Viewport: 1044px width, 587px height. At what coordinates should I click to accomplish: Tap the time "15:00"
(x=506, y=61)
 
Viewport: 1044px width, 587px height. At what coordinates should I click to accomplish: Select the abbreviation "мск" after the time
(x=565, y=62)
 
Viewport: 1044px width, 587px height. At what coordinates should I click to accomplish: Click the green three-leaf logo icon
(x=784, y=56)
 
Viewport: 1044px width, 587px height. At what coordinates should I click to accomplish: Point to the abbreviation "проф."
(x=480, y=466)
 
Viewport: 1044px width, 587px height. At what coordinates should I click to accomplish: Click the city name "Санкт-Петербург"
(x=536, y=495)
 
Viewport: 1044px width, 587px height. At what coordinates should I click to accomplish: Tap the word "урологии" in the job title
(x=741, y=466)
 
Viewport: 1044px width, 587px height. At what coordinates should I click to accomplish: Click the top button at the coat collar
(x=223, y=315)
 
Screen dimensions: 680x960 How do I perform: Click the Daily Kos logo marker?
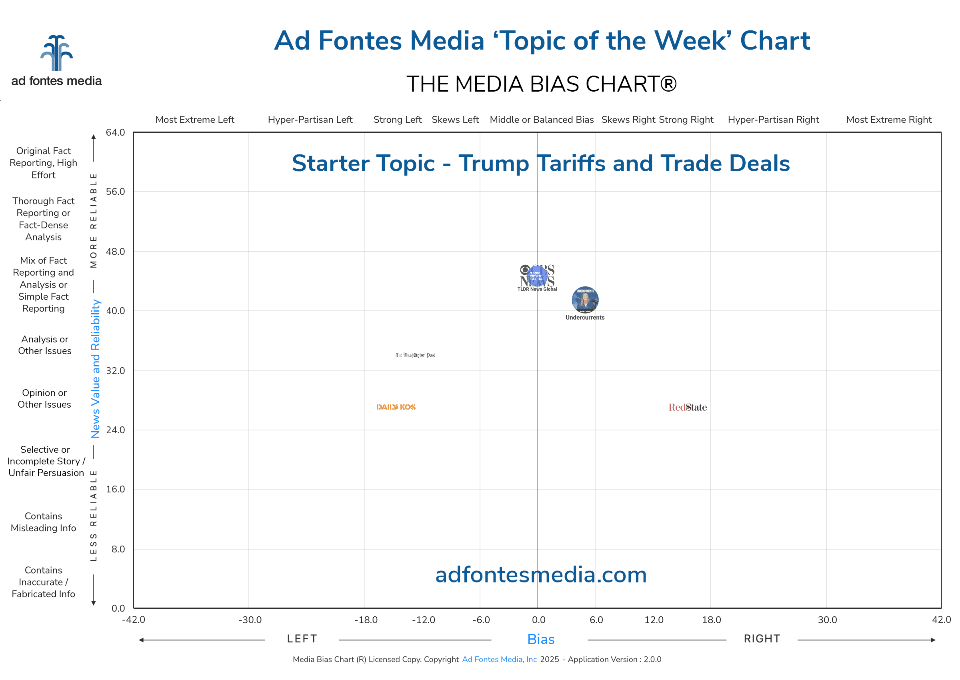tap(396, 407)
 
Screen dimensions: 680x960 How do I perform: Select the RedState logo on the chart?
tap(688, 408)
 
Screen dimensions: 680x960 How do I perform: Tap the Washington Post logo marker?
tap(415, 355)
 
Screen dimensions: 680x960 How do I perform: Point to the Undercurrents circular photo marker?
tap(585, 300)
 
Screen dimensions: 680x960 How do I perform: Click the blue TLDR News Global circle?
tap(537, 276)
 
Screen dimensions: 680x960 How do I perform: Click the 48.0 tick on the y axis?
tap(115, 252)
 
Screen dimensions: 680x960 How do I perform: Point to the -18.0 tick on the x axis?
tap(366, 620)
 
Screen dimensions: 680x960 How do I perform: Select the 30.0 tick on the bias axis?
tap(827, 620)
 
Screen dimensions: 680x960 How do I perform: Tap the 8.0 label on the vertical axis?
tap(118, 549)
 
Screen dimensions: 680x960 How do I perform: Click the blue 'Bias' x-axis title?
tap(540, 639)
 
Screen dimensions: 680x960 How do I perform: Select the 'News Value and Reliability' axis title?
tap(96, 368)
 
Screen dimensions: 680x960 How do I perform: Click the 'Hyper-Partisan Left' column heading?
tap(310, 120)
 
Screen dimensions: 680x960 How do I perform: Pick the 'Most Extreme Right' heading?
tap(888, 120)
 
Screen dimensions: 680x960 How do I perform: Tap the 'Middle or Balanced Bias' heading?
tap(541, 120)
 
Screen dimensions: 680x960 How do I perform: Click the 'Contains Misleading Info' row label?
tap(44, 522)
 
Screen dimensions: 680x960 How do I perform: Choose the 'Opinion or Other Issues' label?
tap(44, 399)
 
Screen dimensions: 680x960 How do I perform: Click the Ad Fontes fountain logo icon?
tap(56, 53)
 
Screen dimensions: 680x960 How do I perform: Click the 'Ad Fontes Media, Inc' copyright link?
tap(499, 660)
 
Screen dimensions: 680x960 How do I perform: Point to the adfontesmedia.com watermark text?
tap(540, 575)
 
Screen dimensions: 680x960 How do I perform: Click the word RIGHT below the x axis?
tap(762, 639)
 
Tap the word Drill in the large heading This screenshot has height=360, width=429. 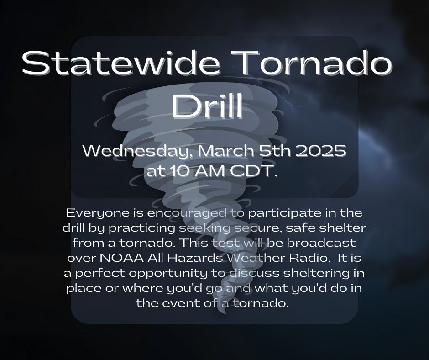click(206, 106)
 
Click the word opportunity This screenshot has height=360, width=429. click(165, 273)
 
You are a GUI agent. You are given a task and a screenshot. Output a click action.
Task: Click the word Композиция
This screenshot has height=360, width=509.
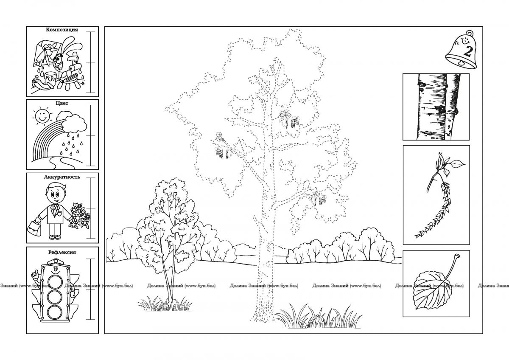[x=62, y=30]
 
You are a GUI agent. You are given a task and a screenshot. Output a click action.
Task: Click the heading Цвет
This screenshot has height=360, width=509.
[x=62, y=103]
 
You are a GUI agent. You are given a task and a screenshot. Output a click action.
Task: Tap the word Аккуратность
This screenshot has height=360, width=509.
[x=62, y=177]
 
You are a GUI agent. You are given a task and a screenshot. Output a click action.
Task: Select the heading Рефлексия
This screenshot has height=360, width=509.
[x=62, y=252]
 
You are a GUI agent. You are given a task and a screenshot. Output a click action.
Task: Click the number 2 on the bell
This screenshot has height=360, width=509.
[x=467, y=51]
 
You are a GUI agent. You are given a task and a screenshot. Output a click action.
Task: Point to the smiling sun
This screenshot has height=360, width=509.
[x=42, y=116]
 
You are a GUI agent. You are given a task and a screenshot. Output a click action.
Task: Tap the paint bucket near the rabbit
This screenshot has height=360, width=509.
[x=50, y=79]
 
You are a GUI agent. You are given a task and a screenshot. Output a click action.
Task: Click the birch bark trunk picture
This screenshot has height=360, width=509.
[x=436, y=107]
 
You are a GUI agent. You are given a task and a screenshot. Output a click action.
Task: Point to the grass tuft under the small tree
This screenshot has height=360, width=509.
[x=165, y=304]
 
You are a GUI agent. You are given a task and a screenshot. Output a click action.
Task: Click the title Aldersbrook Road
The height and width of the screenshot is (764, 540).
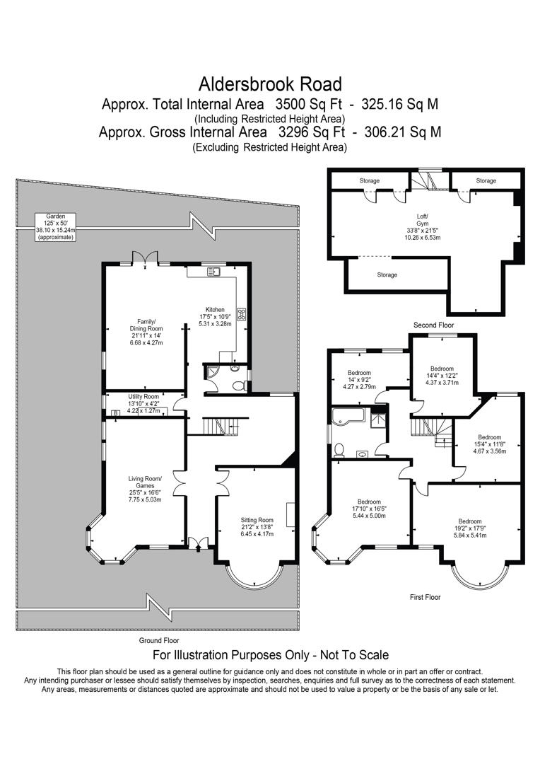pos(270,85)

----------------

# Task
Scale every answer coordinate by 1.25, rounding to whole numbers with halves going up. Write out everything from the start of the entries down to the line containing "(x=480, y=466)", both ends included, with the requests unchanged.

# Exercise solution
Viewport: 1044px width, 587px height. At what coordinates should I click to accomplish: Tap the time "15:00"
(x=633, y=76)
 
Viewport: 1044px width, 587px height. At what coordinates should I click to accomplish: Select the abbreviation "мск" after the time
(x=706, y=78)
 
Viewport: 1044px width, 587px height. At what coordinates should I click to accomplish: Click the green three-leaf logo icon
(x=980, y=70)
 
Viewport: 1044px width, 587px height. At what coordinates should I click to accomplish: Point to the abbreviation "проф."
(x=600, y=583)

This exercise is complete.